Regarding ending a story to start a new one - I can see the case for why this is framed as the simulator dynamics becoming more agentic, but it doesn't feel all that qualitatively different from what happens in current models - the interesting part seems to be the stronger tendency toward the new worlds the RLHF'd model finds likely, which seems like it's just expected behaviour as a simulator becomes more sure of the world it's in / has a more restricted worldspace.  I would definitely expect that if we could come up with a story that was sufficiently OOD of our world (although I think this is pretty hard by definition), it would figure out some similar mechanism to oscillate back to ours as soon as possible (although this would also be much harder with base GPT because it has less confidence of the world it's in) - that is, that the story ending is just one of many levers a simulator can pull, like a slow transition, only here the story was such that ending it was the easiest way to get into its "right" worldspace.  I think that this is slight evidence for how malign worlds might arise from strong RLHF (like with superintelligent simulacra), but it doesn't feel like it's that surprising from within the simulator framing.

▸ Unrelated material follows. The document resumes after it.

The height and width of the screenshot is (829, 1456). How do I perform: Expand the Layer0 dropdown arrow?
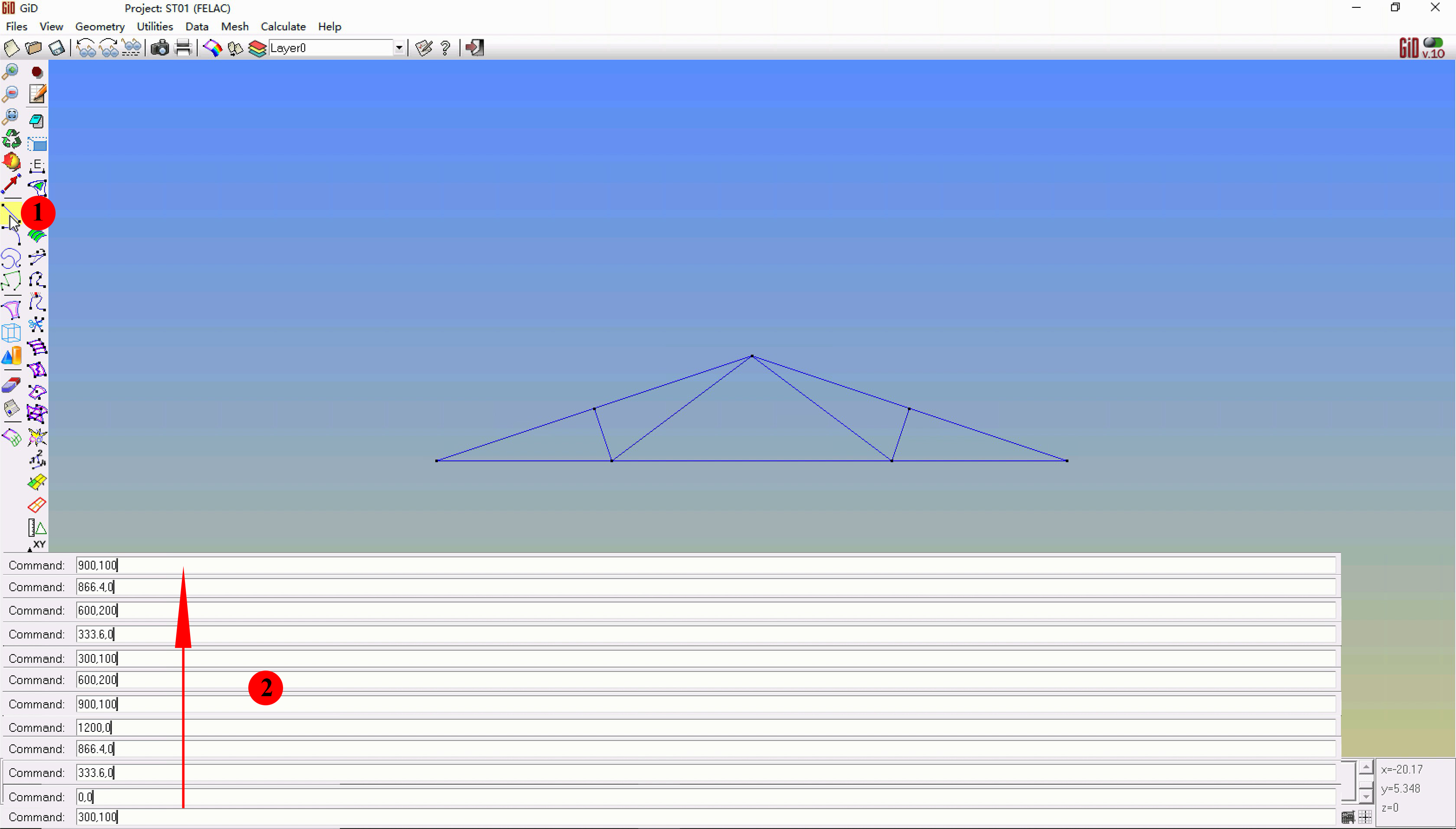click(x=399, y=48)
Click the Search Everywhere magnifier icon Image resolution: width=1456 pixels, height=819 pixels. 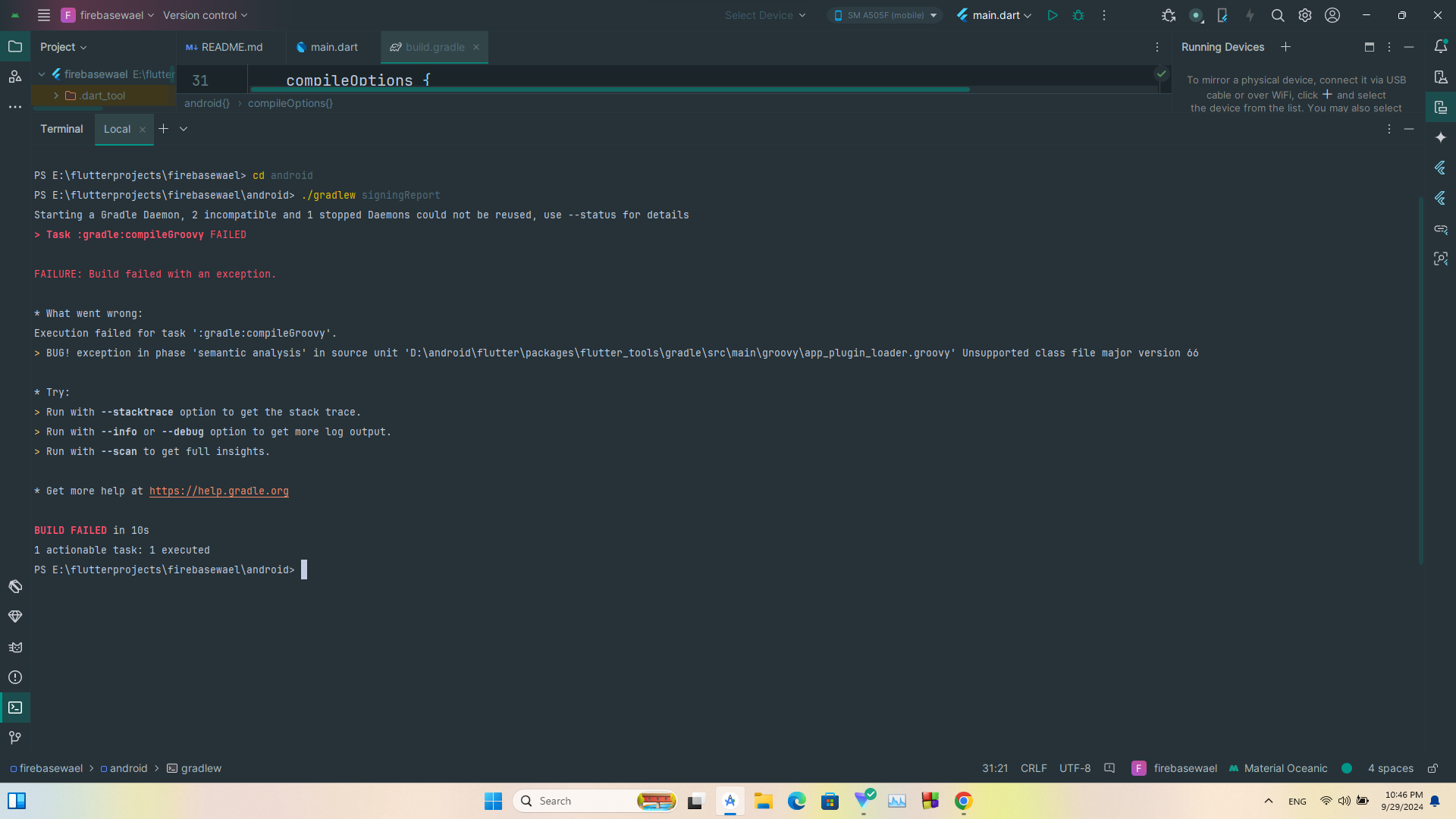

The RNGs seem like the hardest part of this to explain, but I think can be seen as the outcome of making the model more confident about the world it's simulating, because of the worldspace restriction from the fine-tuning - it's plausible that the abstractions that build up RNG contexts in most of the instances we would try are affected by this (it not being universal seems like it can be explained under this - there's no reason why all potential abstractions would be affected).

Separate thought: this would explain why increasing the temperate doesn't affect it much, and why I think the space of plausible / consistent worlds has shrunk tremendously while still leaving the most likely continuations as being reasonable - it starts from the current world prior, and selectively amplifies the continuations that are more likely under the reward model's worlds.  Its definition of "plausible" has shifted; and it doesn't really have cause to shift around any unamplified continuations all that much.

Broadly,  my take is that these results are interesting because they show how RLHF affects simulators, their reward signal shrinking the world prior / making the model more confident of the world it should be simulating, and how this affects what it does.  A priori, I don't see why this framing doesn't hold, but it's definitely possible that it's just saying the same things you are and I'm reading too much into the algorithmic difference bit, or that it simply explains too much, in which case I'd love to hear what I'm missing.

Comment by Jozdien on [ASoT] Instrumental convergence is useful · 2022-11-09T20:54:42.117Z · LW · GW

Running the superintelligent AI on an arbitrarily large amount of compute in this way seems very dangerous, and runs a high risk of it breaking out, only now with access to a hypercomputer (although I admit this was my first thought too, and I think there are ways around this).

More saliently though, whatever mechanism you implement to potentially "release" the AGI into simulated universes could be gamed or hacked by the AGI itself.  Heck, this might not even be necessary - if all they're getting are simulated universes, then they could probably create those themselves since they're running on arbitrarily large compute anyway.

You're also making the assumption that these AIs would care about what happens inside a simulation created in the future, as something to guide their current actions.  This may be true of some AI systems, but feels like a pretty strong one to hold universally.

(I think this is a pretty cool post, by the way, and appreciate more ASoT content).